The huge Amazon Alexa hit Word of the Day is now available as a podcast!
Word of the Day teaches you a useful word, its definition, etymology, and gives you examples of how to use it in a sentence. A new word each and every day! Perfect for those looking to expand their vocabulary, learning English and looking for a boost and anyone who loves words.
Conflagration is a noun that refers to a large, disastrous fire.
Our word of the day comes almost directly from the Latin word conflagare (con flah GAR ay) which simply means ‘fire.’ But a conflagration isn’t just a fire — it’s an out-of-control blaze that causes unintended damage. In other words, you wouldn’t use it to describe a bonfire or the small blaze in your fireplace.
It saddened me to see all the damage caused by the conflagration at the museum. There’s something dejecting about seeing all that beauty destroyed by one giant fire.
Lilliputian is an adjective that means small or petty.
Our word of the day comes from the Jonathan Swift novel Gulliver’s Travels as a reference to a tiny group of people roughly six inches tall. More recently the word may be used as a noun to refer to a small, petty thing or as an adjective. For example: I lost my nail clipper as we were climbing the mountain. But in the midst of such a monumental occurrence, we had no time for such lilliputian concerns.
Brume is a noun that refers to a mist or a fog.
The Latin word bruma (BROOM uh) means ‘winter.’ The word soon evolved to describe a fog or haze — something often seen in the winter. The view on the beach is usually lovely. But when that fog comes in, it has a tendency to obscure the waters and the distant shore. Nothing messes up a breathtaking view like a brume.
Gracile is an adjective that means slender.
Coming from the Latin word gracilis (GROTCH ee lease) which means ‘thin,’ our word of the day is a synonym of ‘lean’ or ‘slight.’
My daughter’s efforts to try out for the wrestling team didn’t work out so well. Having a petite, gracile body may be great for gymnastics, but it doesn’t help you much on the wrestling mat.
Clamber is a verb that means to climb awkwardly.

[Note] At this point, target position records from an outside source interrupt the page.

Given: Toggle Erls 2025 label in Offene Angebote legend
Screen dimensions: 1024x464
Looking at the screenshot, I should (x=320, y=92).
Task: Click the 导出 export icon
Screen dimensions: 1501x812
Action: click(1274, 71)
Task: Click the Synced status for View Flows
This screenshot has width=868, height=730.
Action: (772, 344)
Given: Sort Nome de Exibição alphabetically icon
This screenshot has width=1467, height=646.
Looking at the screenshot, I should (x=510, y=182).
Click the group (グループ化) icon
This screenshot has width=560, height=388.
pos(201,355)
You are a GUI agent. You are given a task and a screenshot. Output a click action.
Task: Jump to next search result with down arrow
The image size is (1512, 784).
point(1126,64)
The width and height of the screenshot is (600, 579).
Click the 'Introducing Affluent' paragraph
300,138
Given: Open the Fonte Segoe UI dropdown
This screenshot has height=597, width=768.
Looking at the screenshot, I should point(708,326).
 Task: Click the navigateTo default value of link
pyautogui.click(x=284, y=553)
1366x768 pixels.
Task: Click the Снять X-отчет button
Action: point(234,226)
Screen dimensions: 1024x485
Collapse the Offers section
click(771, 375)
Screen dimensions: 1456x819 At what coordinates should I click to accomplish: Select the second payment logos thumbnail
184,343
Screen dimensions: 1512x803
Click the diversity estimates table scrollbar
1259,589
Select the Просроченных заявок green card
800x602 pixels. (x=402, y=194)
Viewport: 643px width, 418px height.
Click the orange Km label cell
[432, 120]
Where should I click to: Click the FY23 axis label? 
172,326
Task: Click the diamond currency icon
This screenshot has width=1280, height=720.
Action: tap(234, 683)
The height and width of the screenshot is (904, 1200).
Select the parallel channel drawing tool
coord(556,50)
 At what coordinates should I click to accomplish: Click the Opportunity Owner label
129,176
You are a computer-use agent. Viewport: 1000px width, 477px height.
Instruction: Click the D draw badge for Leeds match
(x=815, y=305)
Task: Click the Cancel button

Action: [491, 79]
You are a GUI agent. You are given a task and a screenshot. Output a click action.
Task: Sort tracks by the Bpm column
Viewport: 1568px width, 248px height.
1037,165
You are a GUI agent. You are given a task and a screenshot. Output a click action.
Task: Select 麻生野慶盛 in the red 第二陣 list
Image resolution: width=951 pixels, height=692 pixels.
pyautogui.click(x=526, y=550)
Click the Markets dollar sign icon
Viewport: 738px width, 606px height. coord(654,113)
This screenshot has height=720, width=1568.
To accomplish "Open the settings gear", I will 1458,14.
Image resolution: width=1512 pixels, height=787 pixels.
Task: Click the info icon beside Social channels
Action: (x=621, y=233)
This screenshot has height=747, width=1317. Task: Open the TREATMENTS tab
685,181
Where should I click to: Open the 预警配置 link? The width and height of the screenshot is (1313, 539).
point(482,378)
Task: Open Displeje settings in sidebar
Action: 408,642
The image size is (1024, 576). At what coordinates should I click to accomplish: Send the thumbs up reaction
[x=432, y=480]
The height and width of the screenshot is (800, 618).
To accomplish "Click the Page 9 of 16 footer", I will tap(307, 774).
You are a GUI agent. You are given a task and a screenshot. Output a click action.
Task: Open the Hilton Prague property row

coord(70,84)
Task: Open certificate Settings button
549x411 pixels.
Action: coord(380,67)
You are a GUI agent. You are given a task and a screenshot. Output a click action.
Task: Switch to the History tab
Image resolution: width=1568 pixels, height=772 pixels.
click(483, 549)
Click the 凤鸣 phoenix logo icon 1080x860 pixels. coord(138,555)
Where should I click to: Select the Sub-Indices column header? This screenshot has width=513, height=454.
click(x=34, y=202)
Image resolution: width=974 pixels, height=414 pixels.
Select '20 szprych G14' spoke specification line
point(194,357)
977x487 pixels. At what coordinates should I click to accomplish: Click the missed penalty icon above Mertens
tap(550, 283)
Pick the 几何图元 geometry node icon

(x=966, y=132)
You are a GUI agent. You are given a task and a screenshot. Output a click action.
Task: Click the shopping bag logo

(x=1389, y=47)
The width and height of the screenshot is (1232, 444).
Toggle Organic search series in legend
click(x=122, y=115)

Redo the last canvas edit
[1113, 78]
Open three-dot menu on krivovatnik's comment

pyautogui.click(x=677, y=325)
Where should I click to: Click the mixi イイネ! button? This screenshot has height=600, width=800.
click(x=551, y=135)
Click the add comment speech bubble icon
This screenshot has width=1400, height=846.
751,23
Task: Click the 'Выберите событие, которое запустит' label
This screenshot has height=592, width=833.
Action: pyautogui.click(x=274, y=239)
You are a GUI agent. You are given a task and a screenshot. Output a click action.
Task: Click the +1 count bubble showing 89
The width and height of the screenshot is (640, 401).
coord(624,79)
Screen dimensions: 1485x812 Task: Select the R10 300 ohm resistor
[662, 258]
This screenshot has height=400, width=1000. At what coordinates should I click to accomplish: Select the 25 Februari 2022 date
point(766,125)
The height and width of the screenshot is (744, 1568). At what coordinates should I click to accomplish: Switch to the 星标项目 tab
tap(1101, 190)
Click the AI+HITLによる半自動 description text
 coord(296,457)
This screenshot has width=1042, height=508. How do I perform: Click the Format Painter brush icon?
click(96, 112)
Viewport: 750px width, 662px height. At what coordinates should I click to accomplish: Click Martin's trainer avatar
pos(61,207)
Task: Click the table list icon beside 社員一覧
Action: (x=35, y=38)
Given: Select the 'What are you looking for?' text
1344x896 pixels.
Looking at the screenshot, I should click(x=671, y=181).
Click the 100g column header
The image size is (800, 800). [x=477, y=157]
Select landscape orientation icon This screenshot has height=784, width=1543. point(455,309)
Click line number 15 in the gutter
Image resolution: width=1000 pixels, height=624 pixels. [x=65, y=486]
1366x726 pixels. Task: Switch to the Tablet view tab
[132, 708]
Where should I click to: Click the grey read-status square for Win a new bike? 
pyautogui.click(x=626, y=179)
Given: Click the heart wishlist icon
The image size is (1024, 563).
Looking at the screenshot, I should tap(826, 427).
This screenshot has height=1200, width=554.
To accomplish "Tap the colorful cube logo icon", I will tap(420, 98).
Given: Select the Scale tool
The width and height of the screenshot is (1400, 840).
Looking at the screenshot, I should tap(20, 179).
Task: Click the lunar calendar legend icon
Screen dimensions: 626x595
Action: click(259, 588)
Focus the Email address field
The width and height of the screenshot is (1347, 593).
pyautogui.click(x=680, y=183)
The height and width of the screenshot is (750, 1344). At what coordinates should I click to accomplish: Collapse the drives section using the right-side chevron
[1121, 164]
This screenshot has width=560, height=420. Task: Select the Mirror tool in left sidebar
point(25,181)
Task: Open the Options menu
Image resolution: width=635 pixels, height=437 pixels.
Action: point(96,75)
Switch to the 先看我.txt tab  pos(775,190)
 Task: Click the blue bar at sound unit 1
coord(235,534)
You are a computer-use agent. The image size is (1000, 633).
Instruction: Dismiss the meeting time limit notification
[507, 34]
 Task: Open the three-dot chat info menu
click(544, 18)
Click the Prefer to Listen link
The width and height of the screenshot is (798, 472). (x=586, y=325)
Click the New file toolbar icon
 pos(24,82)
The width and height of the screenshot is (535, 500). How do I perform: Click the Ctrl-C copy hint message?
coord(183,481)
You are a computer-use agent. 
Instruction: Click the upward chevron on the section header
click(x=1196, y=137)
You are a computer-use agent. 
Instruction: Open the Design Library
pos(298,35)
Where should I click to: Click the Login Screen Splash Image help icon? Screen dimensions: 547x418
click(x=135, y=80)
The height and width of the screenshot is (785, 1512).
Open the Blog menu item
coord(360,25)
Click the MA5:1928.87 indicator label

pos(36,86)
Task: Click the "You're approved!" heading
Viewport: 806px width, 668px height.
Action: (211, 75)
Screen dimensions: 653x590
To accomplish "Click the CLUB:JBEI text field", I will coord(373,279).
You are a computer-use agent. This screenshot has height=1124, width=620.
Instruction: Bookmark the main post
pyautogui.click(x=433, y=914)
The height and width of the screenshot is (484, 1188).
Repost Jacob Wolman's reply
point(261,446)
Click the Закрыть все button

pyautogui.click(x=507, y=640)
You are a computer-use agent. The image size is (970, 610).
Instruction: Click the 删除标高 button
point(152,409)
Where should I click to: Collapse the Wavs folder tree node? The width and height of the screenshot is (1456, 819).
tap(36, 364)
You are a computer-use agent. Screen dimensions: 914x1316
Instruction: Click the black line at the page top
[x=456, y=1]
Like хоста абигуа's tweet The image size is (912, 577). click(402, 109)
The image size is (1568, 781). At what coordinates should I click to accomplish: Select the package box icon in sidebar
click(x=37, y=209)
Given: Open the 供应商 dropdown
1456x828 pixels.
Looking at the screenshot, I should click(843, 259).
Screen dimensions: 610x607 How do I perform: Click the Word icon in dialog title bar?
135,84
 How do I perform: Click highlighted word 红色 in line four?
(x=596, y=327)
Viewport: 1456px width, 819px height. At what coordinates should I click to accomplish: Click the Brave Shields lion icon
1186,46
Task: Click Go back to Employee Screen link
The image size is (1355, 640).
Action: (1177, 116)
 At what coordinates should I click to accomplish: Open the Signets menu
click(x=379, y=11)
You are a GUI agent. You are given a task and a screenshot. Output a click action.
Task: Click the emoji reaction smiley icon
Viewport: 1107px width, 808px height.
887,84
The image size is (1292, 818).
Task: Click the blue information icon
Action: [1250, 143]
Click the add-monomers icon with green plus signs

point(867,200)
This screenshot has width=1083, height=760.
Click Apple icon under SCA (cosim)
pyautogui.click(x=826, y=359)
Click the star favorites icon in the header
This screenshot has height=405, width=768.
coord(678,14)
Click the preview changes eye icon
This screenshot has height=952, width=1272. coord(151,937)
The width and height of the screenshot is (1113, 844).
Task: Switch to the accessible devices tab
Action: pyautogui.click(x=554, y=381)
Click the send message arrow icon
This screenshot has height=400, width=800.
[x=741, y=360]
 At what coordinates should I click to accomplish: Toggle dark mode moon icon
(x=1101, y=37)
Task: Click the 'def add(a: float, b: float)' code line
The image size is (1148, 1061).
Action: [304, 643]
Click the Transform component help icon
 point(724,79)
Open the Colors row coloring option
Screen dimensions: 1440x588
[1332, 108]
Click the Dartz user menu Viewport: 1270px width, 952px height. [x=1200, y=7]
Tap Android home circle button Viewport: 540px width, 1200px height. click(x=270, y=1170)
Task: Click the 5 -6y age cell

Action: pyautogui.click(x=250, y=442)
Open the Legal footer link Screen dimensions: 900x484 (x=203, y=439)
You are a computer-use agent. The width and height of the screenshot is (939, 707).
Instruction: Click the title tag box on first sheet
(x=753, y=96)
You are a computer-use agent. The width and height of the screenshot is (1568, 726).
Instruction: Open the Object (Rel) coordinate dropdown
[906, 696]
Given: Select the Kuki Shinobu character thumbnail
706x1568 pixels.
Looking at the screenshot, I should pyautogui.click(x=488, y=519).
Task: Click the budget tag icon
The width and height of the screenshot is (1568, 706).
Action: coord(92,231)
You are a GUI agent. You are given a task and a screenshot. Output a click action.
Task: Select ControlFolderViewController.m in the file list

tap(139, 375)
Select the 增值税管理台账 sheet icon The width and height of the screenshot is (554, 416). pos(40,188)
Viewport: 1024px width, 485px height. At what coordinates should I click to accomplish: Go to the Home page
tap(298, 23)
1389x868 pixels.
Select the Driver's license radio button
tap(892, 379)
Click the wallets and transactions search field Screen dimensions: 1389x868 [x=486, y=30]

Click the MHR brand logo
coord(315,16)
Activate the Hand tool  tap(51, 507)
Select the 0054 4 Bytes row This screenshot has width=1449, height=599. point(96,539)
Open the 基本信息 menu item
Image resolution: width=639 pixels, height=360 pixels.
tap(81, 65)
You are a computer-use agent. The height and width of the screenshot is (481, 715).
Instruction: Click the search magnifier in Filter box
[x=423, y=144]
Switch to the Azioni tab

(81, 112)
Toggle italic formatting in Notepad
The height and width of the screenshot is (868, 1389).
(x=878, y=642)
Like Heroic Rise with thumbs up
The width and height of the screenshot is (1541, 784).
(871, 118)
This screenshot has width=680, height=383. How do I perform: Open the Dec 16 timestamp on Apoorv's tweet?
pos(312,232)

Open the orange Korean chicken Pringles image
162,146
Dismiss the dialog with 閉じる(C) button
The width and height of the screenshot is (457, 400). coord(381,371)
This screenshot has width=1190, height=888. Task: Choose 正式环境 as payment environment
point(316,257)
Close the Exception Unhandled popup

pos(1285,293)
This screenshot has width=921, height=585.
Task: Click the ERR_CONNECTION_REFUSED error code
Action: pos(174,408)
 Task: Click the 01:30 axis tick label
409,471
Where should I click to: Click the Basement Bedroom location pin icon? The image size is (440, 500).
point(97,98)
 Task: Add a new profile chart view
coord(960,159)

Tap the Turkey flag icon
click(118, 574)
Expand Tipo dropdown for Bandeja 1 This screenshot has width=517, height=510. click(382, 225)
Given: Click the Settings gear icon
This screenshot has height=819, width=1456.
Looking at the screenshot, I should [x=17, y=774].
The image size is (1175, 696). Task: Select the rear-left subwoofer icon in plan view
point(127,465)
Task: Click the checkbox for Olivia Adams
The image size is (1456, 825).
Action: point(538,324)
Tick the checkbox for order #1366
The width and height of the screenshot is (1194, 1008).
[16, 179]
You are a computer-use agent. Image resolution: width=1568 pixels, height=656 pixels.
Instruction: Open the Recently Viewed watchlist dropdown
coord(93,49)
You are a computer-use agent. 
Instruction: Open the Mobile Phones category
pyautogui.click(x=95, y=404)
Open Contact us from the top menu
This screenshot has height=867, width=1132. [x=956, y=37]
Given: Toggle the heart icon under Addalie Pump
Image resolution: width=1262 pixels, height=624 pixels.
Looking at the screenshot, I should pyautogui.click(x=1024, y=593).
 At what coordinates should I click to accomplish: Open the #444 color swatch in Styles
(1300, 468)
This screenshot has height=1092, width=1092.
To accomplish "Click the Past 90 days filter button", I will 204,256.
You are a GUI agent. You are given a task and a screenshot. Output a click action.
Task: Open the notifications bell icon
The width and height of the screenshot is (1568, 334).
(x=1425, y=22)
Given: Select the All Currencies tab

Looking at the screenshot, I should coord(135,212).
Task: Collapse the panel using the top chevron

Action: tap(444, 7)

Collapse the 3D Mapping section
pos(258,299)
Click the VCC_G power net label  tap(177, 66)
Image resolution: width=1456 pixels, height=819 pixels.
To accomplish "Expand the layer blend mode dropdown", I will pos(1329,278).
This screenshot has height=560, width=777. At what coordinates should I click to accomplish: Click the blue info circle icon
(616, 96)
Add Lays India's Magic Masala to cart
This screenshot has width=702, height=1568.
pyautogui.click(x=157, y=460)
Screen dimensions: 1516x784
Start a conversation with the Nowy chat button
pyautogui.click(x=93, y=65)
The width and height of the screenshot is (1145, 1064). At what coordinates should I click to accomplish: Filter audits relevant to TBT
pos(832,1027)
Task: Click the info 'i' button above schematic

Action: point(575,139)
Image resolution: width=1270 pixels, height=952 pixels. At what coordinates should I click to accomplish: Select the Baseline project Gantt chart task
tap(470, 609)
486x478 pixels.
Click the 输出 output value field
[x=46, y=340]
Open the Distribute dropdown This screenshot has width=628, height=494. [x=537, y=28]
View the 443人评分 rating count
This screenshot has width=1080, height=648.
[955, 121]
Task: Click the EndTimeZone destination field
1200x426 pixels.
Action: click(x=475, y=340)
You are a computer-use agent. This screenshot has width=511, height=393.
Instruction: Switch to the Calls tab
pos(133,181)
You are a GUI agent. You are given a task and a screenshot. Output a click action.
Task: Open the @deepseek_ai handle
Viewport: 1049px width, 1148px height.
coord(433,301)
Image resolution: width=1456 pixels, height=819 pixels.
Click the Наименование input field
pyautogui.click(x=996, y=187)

Deriving from Old English, our word of the day is often used to describe people climbing over or past obstacles like rocks. For example: For most of us having all those boxes laying around the office was a huge problem. But for Rhonda, all those years of mountain climbing made her an expert at clambering past obstacles.
Evanescent is an adjective that means vanishing like vapor.
Our word of the day is derived from the Latin word evanescent (ay ven uh SHENT) which means ‘to disappear.’ Evanescent may be used to refer to something that disappears in a literal sense or it can be used more figuratively as a synonym of ‘ephemeral’ or ‘temporary.’ For example: That recollection of our family singing around the fireplace at Christmas will stay with me forever. The moment itself may have been evanescent, but the memory is eternal.